化学发光法,指参与化学变化的物质的发光剂利用吸收的化学能进行辐射而产生光的现象,主要包括直接化学发光和酶促化学发光。直接化学发光最常见的为吖啶酯/过氧化氢系统,其灵敏度相对较高但同时存在发光时间短等缺点。酶促化学发光主要包括辣根过氧化物酶(HRP)-鲁米诺系统、碱性磷酸酶(ALP)-AMPPD系统等。其优势是发光信号强而稳定,且发光时间较长,但可能会存在工作曲线随时间漂移的问题。化学发光法检测仪器设备的成本较高,不适宜现场操作或者基层推广。
电化学发光,是电化学和化学发光相结合的产物。
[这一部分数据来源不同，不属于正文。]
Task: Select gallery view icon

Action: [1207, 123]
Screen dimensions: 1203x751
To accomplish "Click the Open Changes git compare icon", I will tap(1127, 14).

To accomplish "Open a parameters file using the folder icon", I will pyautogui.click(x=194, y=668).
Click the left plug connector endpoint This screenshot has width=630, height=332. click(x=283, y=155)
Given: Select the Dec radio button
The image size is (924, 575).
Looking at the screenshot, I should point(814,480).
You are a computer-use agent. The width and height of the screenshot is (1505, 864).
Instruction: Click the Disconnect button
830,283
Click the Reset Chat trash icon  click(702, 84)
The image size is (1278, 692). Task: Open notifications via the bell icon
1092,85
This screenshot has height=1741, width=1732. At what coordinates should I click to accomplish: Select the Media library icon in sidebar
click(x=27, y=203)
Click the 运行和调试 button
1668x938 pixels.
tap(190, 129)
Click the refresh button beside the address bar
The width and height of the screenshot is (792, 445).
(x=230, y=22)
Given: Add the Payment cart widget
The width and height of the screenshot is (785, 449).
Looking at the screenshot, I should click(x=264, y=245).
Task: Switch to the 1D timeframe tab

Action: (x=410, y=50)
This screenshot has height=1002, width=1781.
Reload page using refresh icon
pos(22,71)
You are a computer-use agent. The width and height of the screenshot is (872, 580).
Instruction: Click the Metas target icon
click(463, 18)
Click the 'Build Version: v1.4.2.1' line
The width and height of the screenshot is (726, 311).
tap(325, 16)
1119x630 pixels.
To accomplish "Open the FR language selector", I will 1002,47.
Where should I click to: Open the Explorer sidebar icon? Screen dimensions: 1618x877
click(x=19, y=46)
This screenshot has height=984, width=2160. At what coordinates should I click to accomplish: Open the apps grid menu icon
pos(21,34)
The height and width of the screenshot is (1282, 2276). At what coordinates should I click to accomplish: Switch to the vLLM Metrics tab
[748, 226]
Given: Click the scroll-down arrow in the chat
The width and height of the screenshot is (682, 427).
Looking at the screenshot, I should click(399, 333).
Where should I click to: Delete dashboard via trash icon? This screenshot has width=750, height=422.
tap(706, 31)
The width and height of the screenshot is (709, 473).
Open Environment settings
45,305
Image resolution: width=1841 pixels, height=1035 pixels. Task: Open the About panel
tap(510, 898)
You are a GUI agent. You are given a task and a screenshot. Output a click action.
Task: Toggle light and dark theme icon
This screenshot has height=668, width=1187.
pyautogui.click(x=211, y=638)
它是指通过电极表面的电子转移反应生成激发态,当其返回基态时产生光辐射的现象。电化学发光经历两个过程:电化学反应和化学发光反应。以三丙胺作为电子供体,用三联吡啶钌来标记抗体(抗原)在电场环境中发生化学反应。相对于光致发光分析,电化学发光是电启动的,无需激发光源,其发光信号稳定,发光时间长,有效避免了杂散光及光源不纯所产生的干扰,极大增加了分析的灵敏度。但同时存在测量方式复杂、仪器维护成本高等缺点。
常见的补体因子H的检测方法
细胞学检查:将尿液静置24小时,取得沉淀物质,对其进行显微镜检查是否存在肿瘤细胞及观察其形态,需要连续检测3天以上,耗时长且步骤繁琐。
组织活检:组织活检需要在病人上用活检钳取部分病变组织做病理学检查,明确是否有肿瘤细胞,该方法为有创检查,而且需要结合切取部分的找到的肿瘤细胞才能对病情进行确诊。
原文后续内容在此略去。